Collected data

..............................

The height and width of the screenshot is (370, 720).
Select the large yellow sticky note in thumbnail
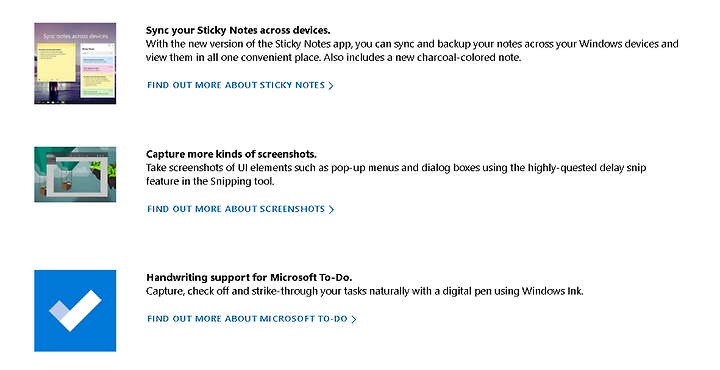(56, 62)
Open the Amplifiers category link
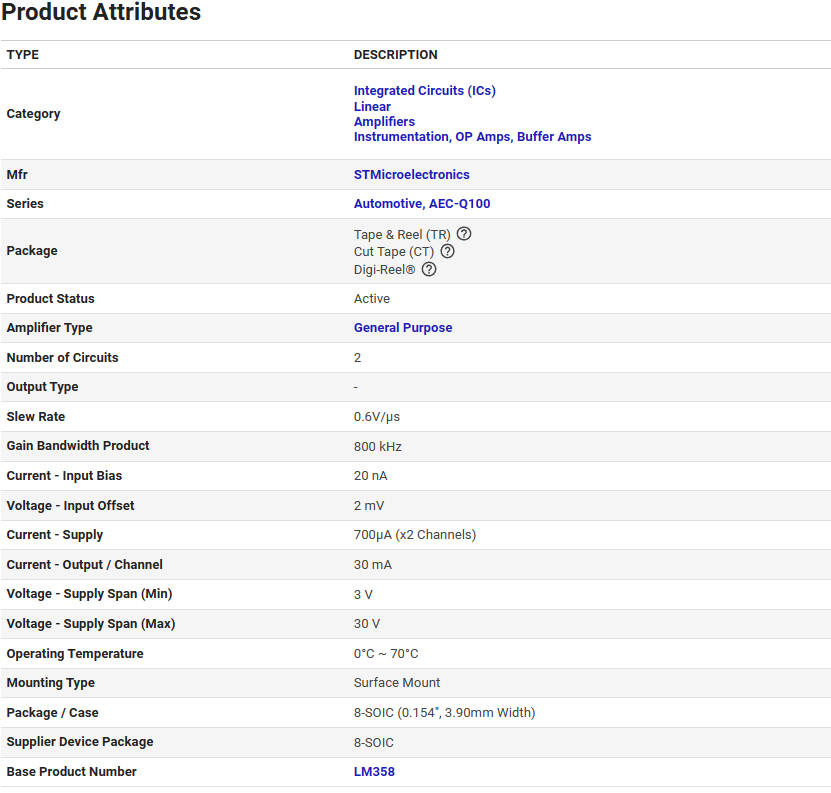The height and width of the screenshot is (793, 831). [x=384, y=121]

..............................

> _GOAL OF THE EXERCISE_: Repeat exactly the lines above, from the line containing "Select the large" through the last line of the records, inclusive; omit any pictures.

> _ANSWER AREA_:
Select the large yellow sticky note in thumbnail
(56, 62)
Open the Amplifiers category link
The height and width of the screenshot is (793, 831). [x=384, y=121]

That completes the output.